THINGS TO DO:
a: In the blog post about Allison Dixley, what is the title of the post she published on her own blog?
b: Continue the blog post about Allison Dixley from its final sentence, keeping the author's critical voice.

PASSAGE FOR REVIEW:
On Friday I wrote about the breathtaking, unrelenting viciousness of Alpha Parent Allison Dixley’s new book Breast Intentions. True to form, Dixley doubles down on her own blog with today’s post, The Formula Feeder Doth Protest Too Much.
She starts off with the conceit of narcissists everywhere: if you aren’t cheering what she likes, you are treating it with contempt.
If you’re been alive for the fast five or so years, you may have noticed something peculiar: the emergence of a new zeitgeist of contempt for breastfeeding. Even a cursory look at the lifestyle section of many online newspapers reveals a contemporary back-catalogue now groaning under the weight of the collective bitching of a vocal minority of failed breastfeeders.
In this post I question the motives of these failed breastfeeders, let’s call them ‘formula apologists’ – the folk who make it their raison d’etre to criticise breastfeeding – that is, to criticise its promotion and its significance.

RAW DATA:
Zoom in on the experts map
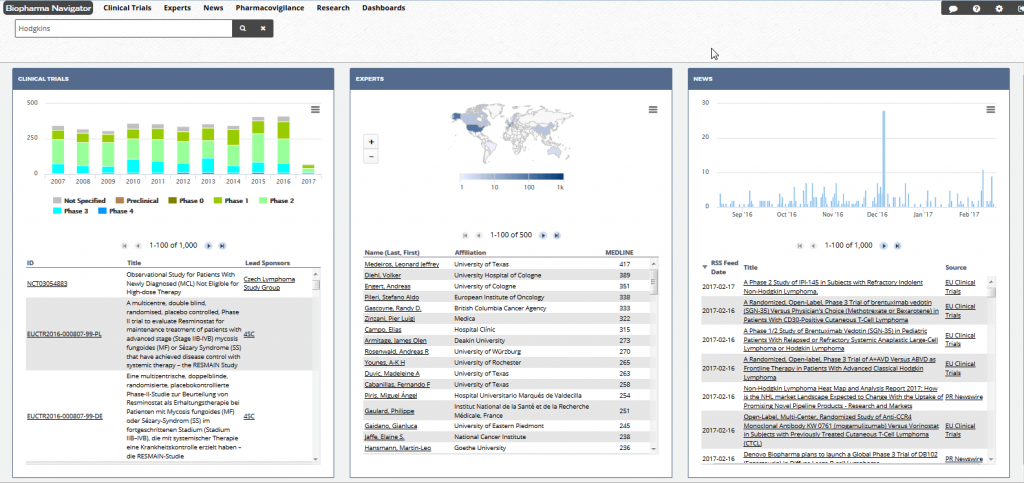 click(372, 142)
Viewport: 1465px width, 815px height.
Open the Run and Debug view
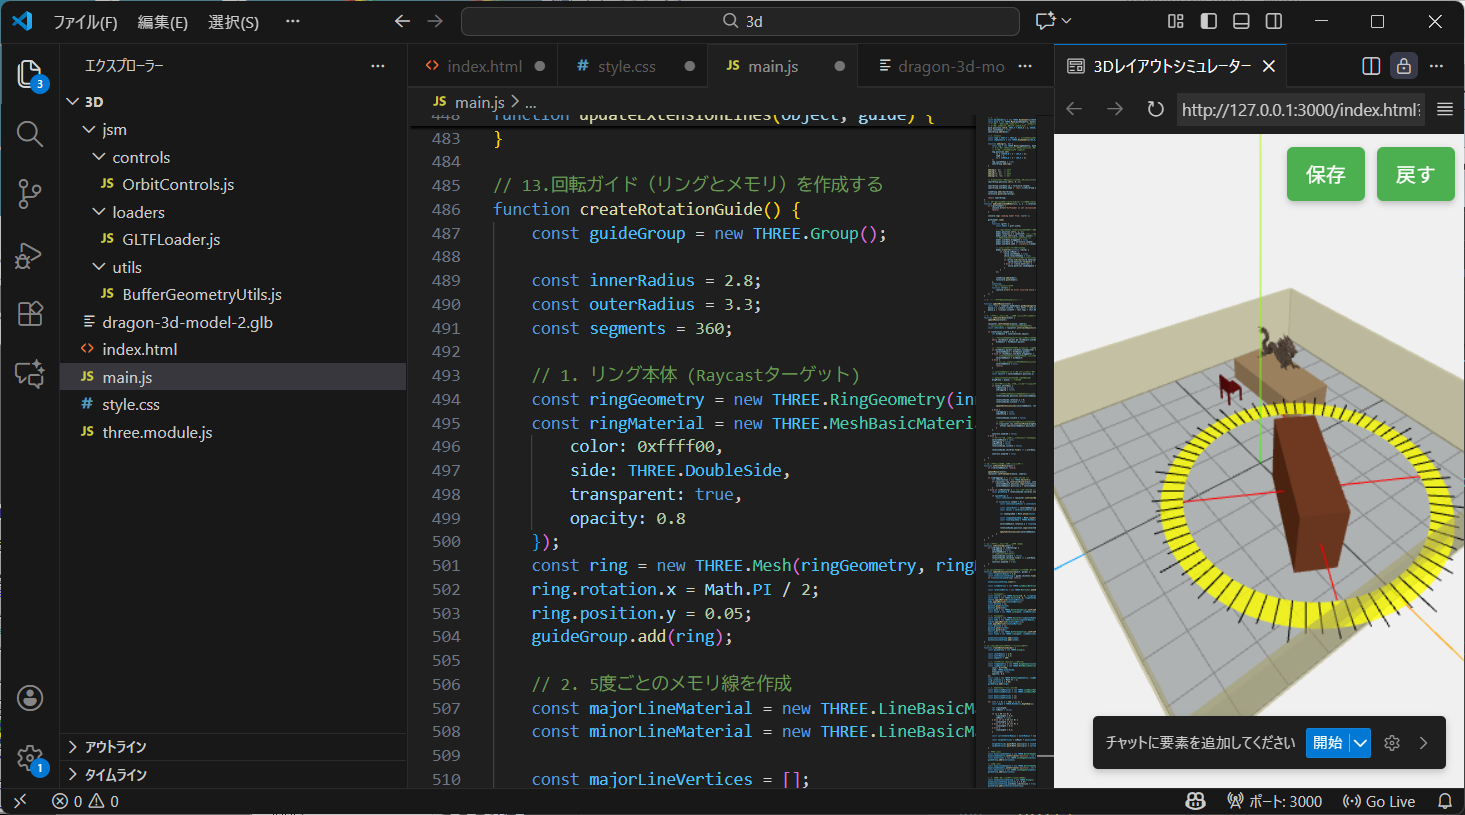coord(29,255)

WRITTEN ANSWERS:
a: The Formula Feeder Doth Protest Too Much

b:
No, instead of questioning them, let’s take a look at the science. Although everything that Dixley writes rests on the premise that formula feeding harms babies, the evidence shows something very different.
I shared these graphs last year, and they make the case quite powerfully.
Over the past 100+ years US breastfeeding initiation rates have dropped precipitously and begun to rise again, but there appears to have been no impact on infant mortality, life expectancy or IQ. Sure breastfeeding provides benefits in industrialized countries, but those benefits are trivial.
So Dixley’s unrelenting viciousness toward women who can’t or don’t want to breastfeed rests on precisely NOTHING. It’s as though her entire blog were devoted to demonizing women who don’t buy the same type of car that she drives. She’s vicious because she is desperate to have her own choice mirrored back to her, not because her choice actually matters. And she utterly misrepresents that nature of the choice, the science behind breastfeeding, and the reasons why people oppose her.
It’s easy for her to go after women who chose to formula feed as trying to excuse their “failure” to breastfeed, but she can’t seem to account for the fact that someone like me, who easily and successfully breastfed four children would vociferously reject both her claims about breastfeeding and her vicious way of making them.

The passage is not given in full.